At the weekly meeting of the Democratic whips last Thursday, House Speaker Jim Wright read aloud a column in which David Broder outlined the virtues of House Majority Leader Tom Foley as a presidential candidate.

Everyone thought it was a gracious gesture on the part of the speaker. Nobody did a Priscilla Mullins paraphrase: "Why don't you speak for yourself, Jim?"

Since Gary Hart reentered the race, recaptured his front-runner status and replaced Jesse Jackson as the Democrats' No. 1 problem, the frantic, covert search for an "alternative" has been on. There is, according to one House member, "a lot of chatter about the speaker." The question is asked, "What's wrong with Wright?"

What's wrong comes instantly to mind. He is from Texas, which, he himself says, "arouses unthinking apathy in some parts of the country." Translation: he would remind people of his friend Lyndon Johnson, whose presidency collapsed in rancor. Wright's attention to the needs of the defense industry -- General Dynamics is in his district -- his solicitude for the oil and gas interests, his sponsorship of the scandal-ridden Synfuels program and his interventions on behalf of the savings and loan industry have raised questions about his ethics.

In the latest issue of Regardie's magazine, writers William M. Adler and Michael Binstein charge that in Wright's career is "a pattern of old-fashioned venality, financial murkiness, conflicts of interest, oily opportunism and abuse of power."

Wright retorts that people could look "until they are blind and never find anything dishonest or improper." Admirers wish he had put his holdings into a blind trust sooner.

Wright is dismissed by others because of what one Democrat called the "greasy formality" of his public utterances. The speaker is indeed given to high-flown expression. Some cite his looks, his narrow face, daguerreotype-parted ginger hair and flying eybrows as untelegenic.

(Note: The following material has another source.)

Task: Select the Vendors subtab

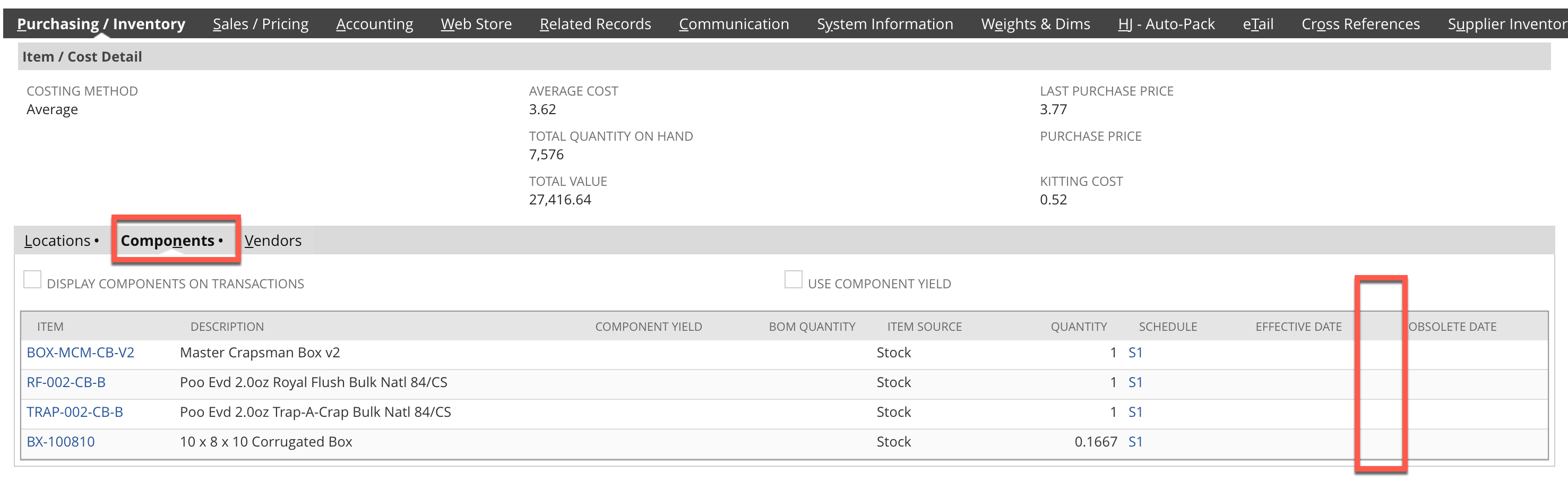Action: pos(273,241)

What's right with Wright you can hear, surprisingly, from most Democratic members of the House. They contend that he has the qualities that voters say they are looking for: leadership, strength, daring, conviction. They do not say this for the record, as 70 Democrats are still committed to the failing candidacy of Rep. Richard Gephardt.

Wright is a bred in the bone populist. He grew up dirt poor, the son of a victim of the Depression. But his father instilled in him a love of books and ideas that makes him a cut above the more invented politicians now in the field. If it's vision they want, Wright has it: his father's dictum that every generation has to do better.

He started out as speaker with a couple of bangs that established him as a leader who would lead. He dispelled the mourning over the departure of Tip O'Neill, whose compassion was the size of his frame. Wright's first legislation was for the homeless. He spoke of the need for taxes to reduce the deficit, an idea that was regarded as mad at the time, but which has picked up steam since. He showed no fear of Ronald Reagan.

But it was his gamble on Central America that gave him the esteem he is now enjoying from his peers. Wright decided that it was time to resolve the question, and he took on the president, the State Department and some of his own Democrats to put his chips behind the Arias peace plan. The White House treated him the way it has treated all those with the effrontery to take seriously their occasional peace bids. The president condemned the plan, forced out the likeliest negotiator. Wright ignored it all, invited the author, President Oscar Arias, to speak to Congress, met with Nicaraguan President Daniel Ortega and go-between Cardinal Obando y Bravo. When he was attacked in the press by an anonymous administration sniper, he stormed down to the White House, and later had the satisfaction of having the secretary of state sue for a cease-fire.

"Once he thinks he's doing right, he just keeps moving," says Democratic Whip Tony Coelho.

Some liberal senators think that a brokered convention would have to look at Wright -- provided, of course, that the party hasn't nominated Hart by that time.

They pray that the public's fascination with the Lone Ranger -- accompanied by wife and children -- will be as short-lived as the summer craze for Oliver North. The real optimists are those who look to Hart to self-destruct on the campaign trail, just as he did before.

Wright denies any interest in moving up. He could be pushed before it's over.